━━━━━ DATASET EXTRACT

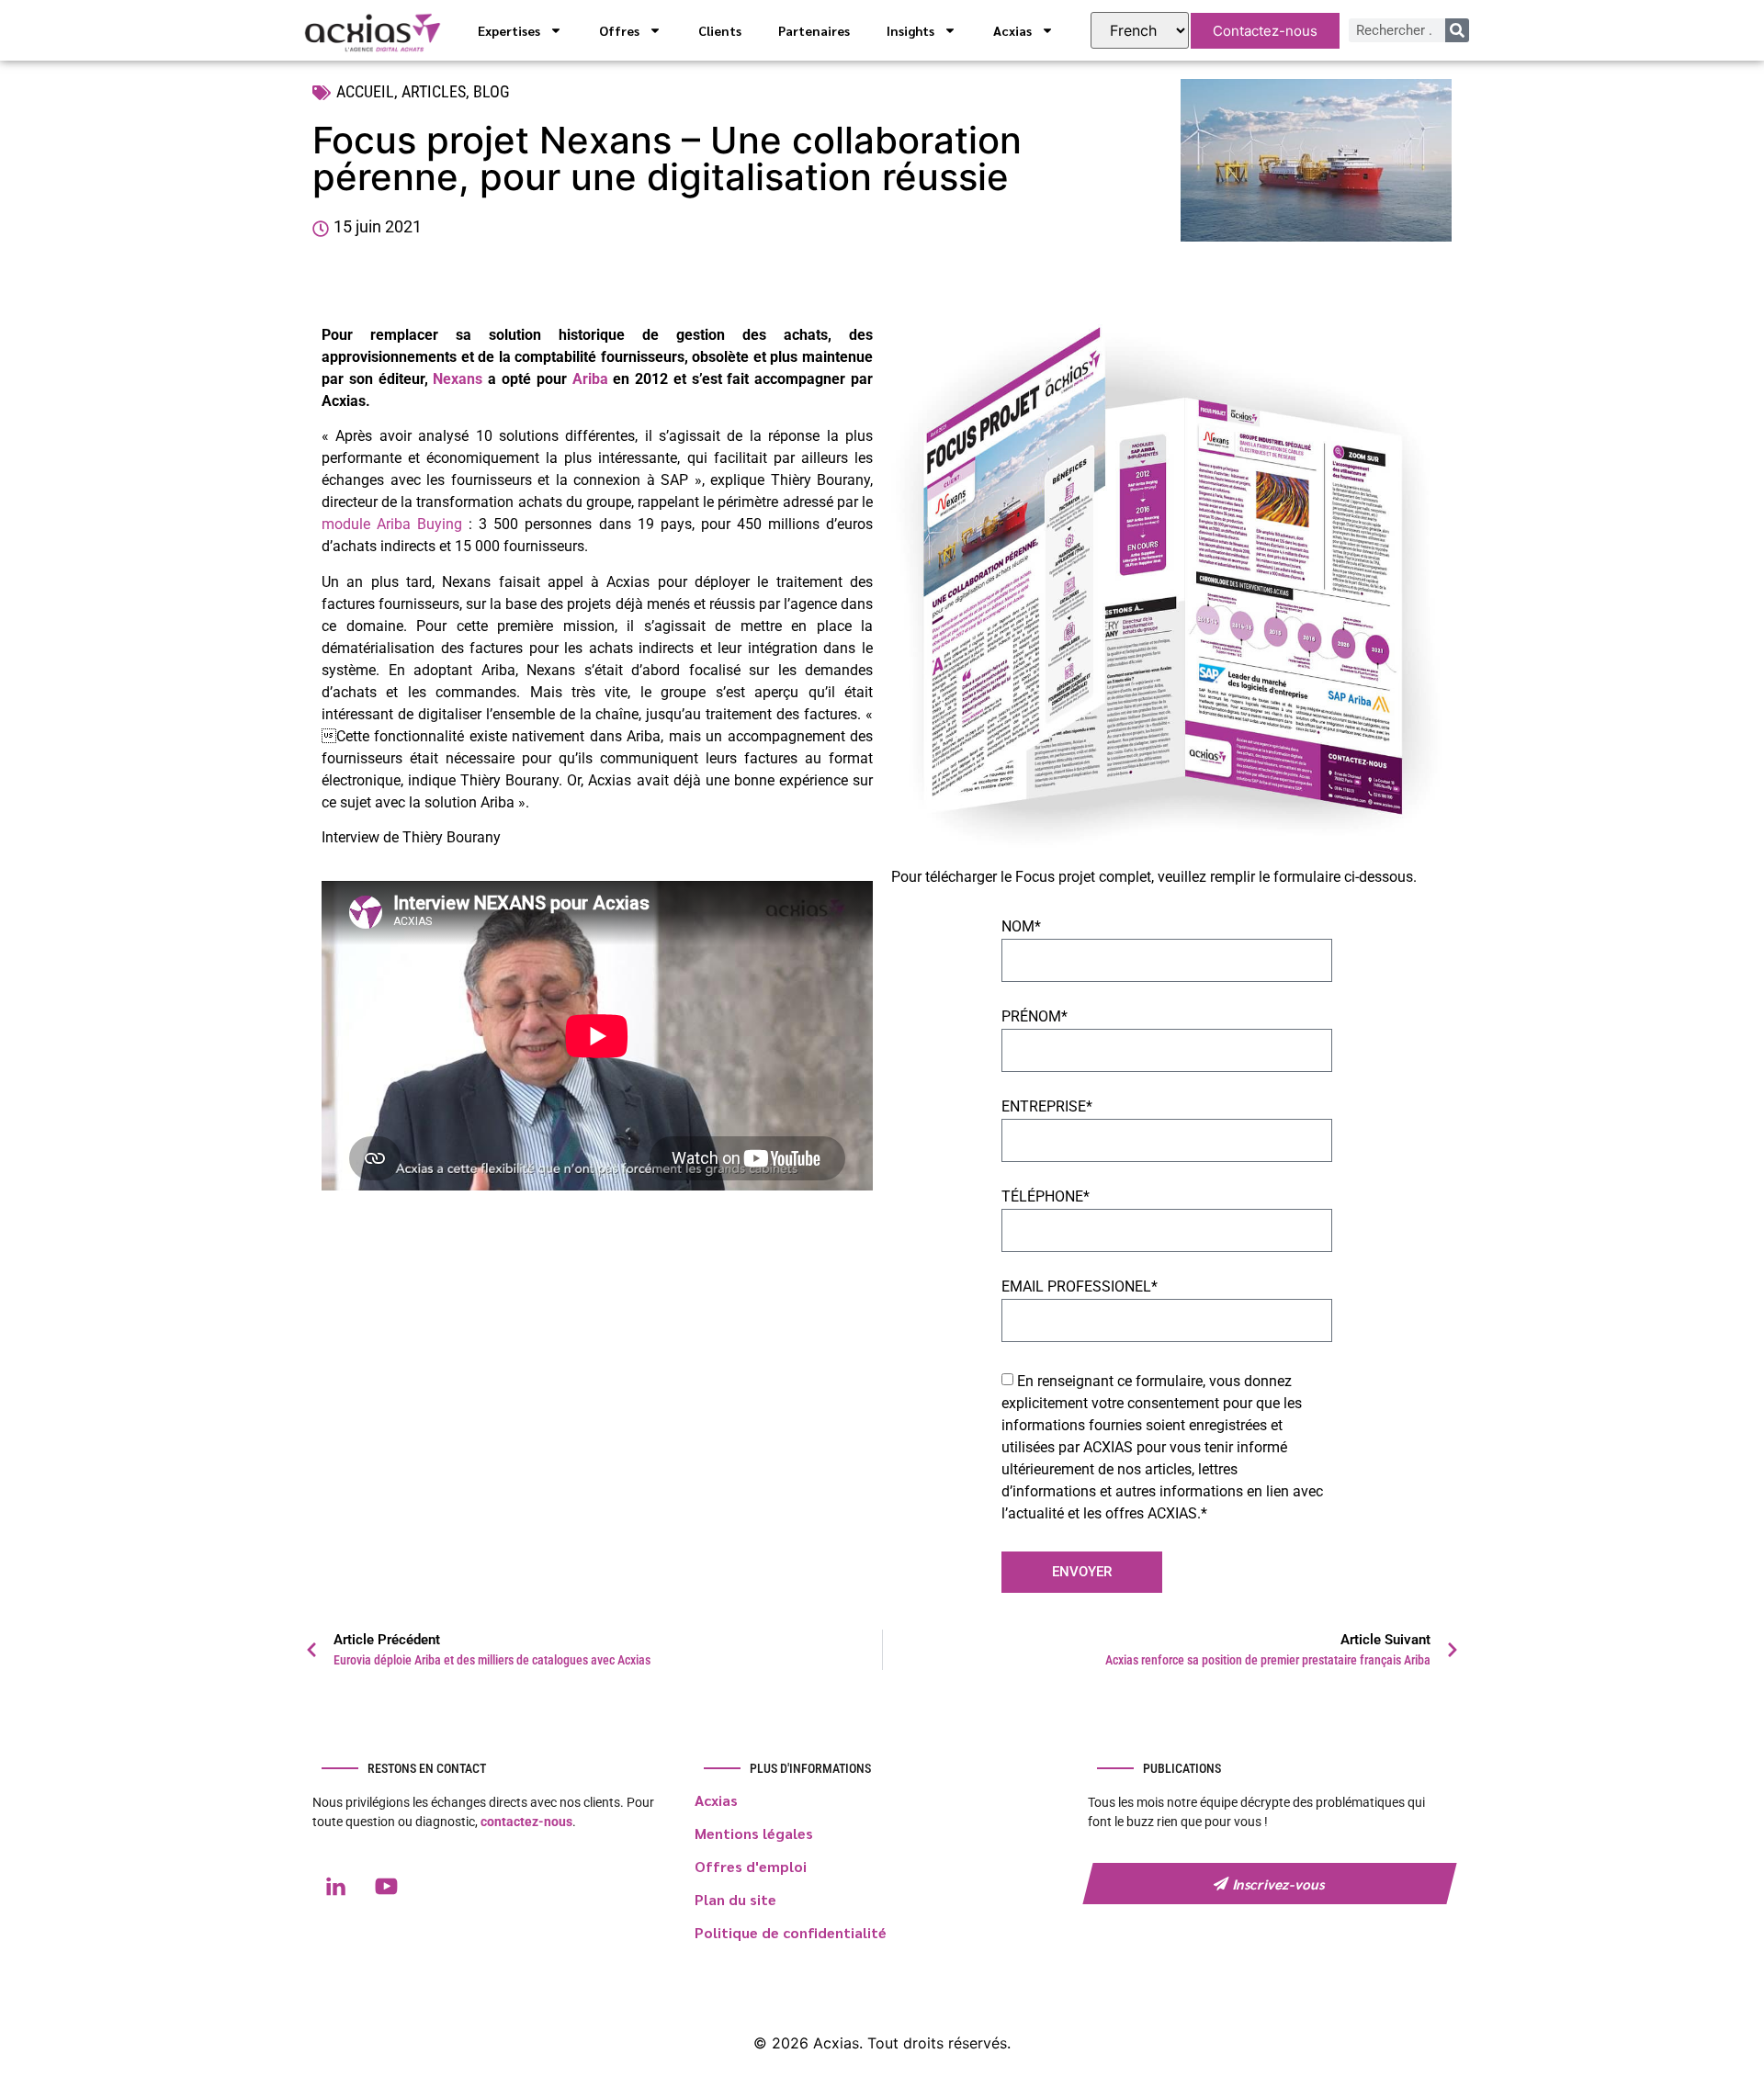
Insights (910, 30)
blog (491, 91)
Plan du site (735, 1899)
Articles (433, 91)
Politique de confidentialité (791, 1932)
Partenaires (814, 30)
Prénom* (1034, 1017)
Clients (719, 30)
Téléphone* (1045, 1197)
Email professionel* (1079, 1287)
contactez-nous (526, 1821)
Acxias (1012, 30)
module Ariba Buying (392, 524)
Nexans (457, 379)
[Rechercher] (1457, 30)
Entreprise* (1046, 1107)
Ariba (590, 379)
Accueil (365, 91)
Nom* (1021, 927)
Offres (619, 30)
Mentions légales (754, 1833)
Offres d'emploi (751, 1866)
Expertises (509, 30)
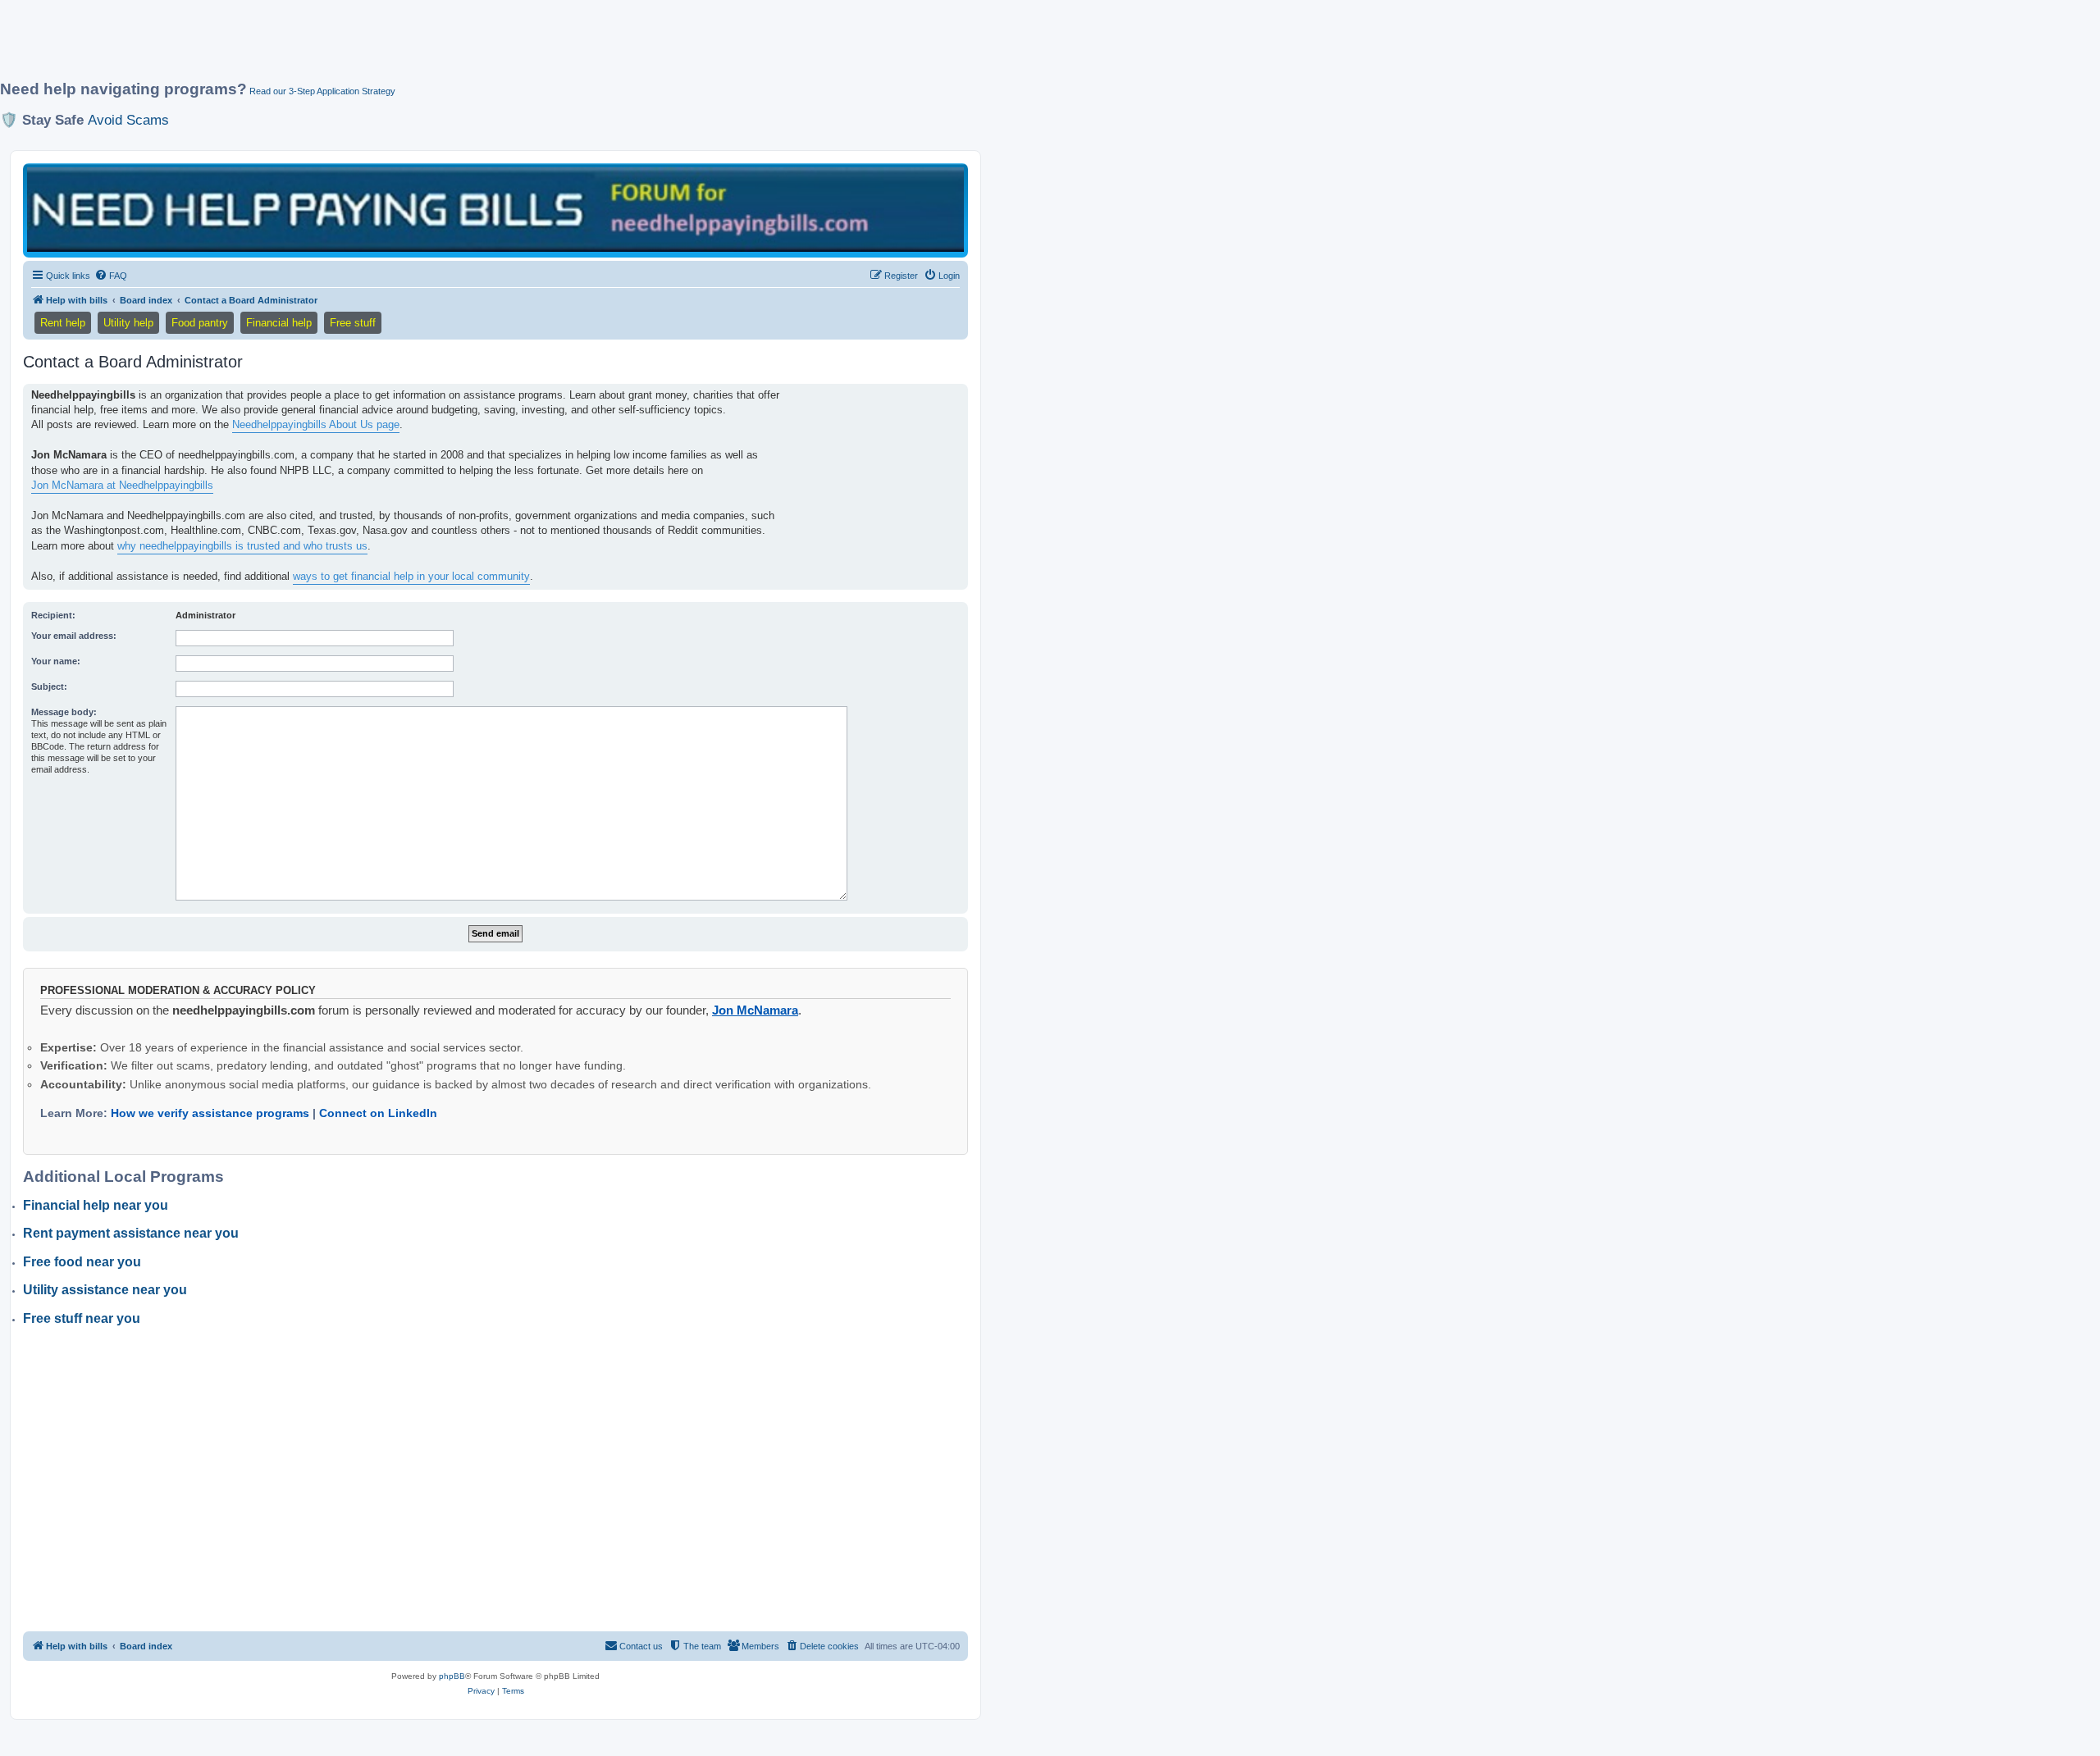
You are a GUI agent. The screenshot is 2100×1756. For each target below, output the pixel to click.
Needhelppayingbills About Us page (315, 424)
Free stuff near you (81, 1318)
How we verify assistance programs (210, 1113)
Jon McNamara (755, 1010)
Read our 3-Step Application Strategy (322, 91)
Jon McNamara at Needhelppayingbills (122, 485)
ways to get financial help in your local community (411, 576)
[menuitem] (110, 275)
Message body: (64, 712)
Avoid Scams (128, 120)
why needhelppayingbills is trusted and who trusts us (242, 546)
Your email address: (73, 636)
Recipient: (53, 615)
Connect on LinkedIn (378, 1113)
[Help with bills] (495, 209)
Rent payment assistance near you (131, 1233)
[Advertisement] (398, 47)
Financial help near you (95, 1205)
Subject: (49, 686)
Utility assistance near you (105, 1290)
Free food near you (82, 1262)
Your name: (55, 661)
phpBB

━━━━━━━━━━

▸ **EXERCISE OBJECTIVE**: Would you reproduce the records exactly as they stand, but without the pictures?

▸ **YOUR RESPONSE**:
Insights (910, 30)
blog (491, 91)
Plan du site (735, 1899)
Articles (433, 91)
Politique de confidentialité (791, 1932)
Partenaires (814, 30)
Prénom* (1034, 1017)
Clients (719, 30)
Téléphone* (1045, 1197)
Email professionel* (1079, 1287)
contactez-nous (526, 1821)
Acxias (1012, 30)
module Ariba Buying (392, 524)
Nexans (457, 379)
[Rechercher] (1457, 30)
Entreprise* (1046, 1107)
Ariba (590, 379)
Accueil (365, 91)
Nom* (1021, 927)
Offres (619, 30)
Mentions légales (754, 1833)
Offres d'emploi (751, 1866)
Expertises (509, 30)
You are a GUI agent. The screenshot is 2100×1756. For each target below, output the pixel to click.
Needhelppayingbills About Us page (315, 424)
Free stuff near you (81, 1318)
How we verify assistance programs (210, 1113)
Jon McNamara (755, 1010)
Read our 3-Step Application Strategy (322, 91)
Jon McNamara at Needhelppayingbills (122, 485)
ways to get financial help in your local community (411, 576)
[menuitem] (110, 275)
Message body: (64, 712)
Avoid Scams (128, 120)
why needhelppayingbills is trusted and who trusts us (242, 546)
Your email address: (73, 636)
Recipient: (53, 615)
Connect on LinkedIn (378, 1113)
[Help with bills] (495, 209)
Rent payment assistance near you (131, 1233)
[Advertisement] (398, 47)
Financial help near you (95, 1205)
Subject: (49, 686)
Utility assistance near you (105, 1290)
Free food near you (82, 1262)
Your name: (55, 661)
phpBB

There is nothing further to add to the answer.